There was no up, no down, no time. Just a moment of perfect, endless white (like being inside a star that had learned mercy). Cassian felt her fingers laced through his, anchoring him, and for one impossible second he wasn’t alone in the light.

They came out tumbling in the middle of nowhere, sensors blind, alarms screaming. The shuttle spun lazily against a backdrop of unfamiliar constellations.

Maren unjacked, sagged back in the cradle. Her nose was bleeding. The violet in her ports flickered erratic.

Cassian killed the alarms, steadied their spin with thrusters. Silence rushed in like water into a breached hull.

For a long moment, neither of them spoke.

Then Maren laughed (wet, exhausted, incredulous).

“We’re alive,” she said.

“Told you,” Cassian answered, but his voice cracked on the last word.

She turned her head. Looked at him. Blood on her upper lip. Eyes too old for her face.

“You’re shaking,” she said.

He looked down. His hands on the controls were trembling like a new recruit’s. He hadn’t noticed.

“Adrenaline,” he lied.

She unstrapped, floated across the tiny cockpit in the zero-g, and stopped just short of touching him.

“Cassian.”

He met her eyes.

“Thank you,” she said. Simple. Devastating.
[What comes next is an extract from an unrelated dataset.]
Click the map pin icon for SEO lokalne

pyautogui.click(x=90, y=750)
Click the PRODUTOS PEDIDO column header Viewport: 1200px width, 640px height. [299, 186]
He swallowed. “Don’t thank me yet. We’re a long way from free.”

“I know,” she whispered. “But we’re a longer way from owned.”

She reached up, brushed the back of her knuckles across the scar on his throat. Gentle. Curious.

He caught her wrist. Held it. Not hard. Just enough to feel her pulse racing under the skin.

“Don’t,” he said.

“Don’t what?”

“Don’t start thinking I’m something I’m not.”

“And what are you?”

He thought about it. About orbital strikes and burning cities and the way bodies looked when the light went out of them. About waking up alone for so long he’d forgotten there was another way.

“Right now?” he said. “I’m the man who’s keeping you breathing. That’s all.”

She studied him for a long beat. Then she leaned in (slow, deliberate) and pressed her forehead to his.

“That’s enough,” she said.

The shuttle drifted. Outside, the stars burned cold and indifferent.

Inside, two broken things held still for the first time in years, listening to each other breathe.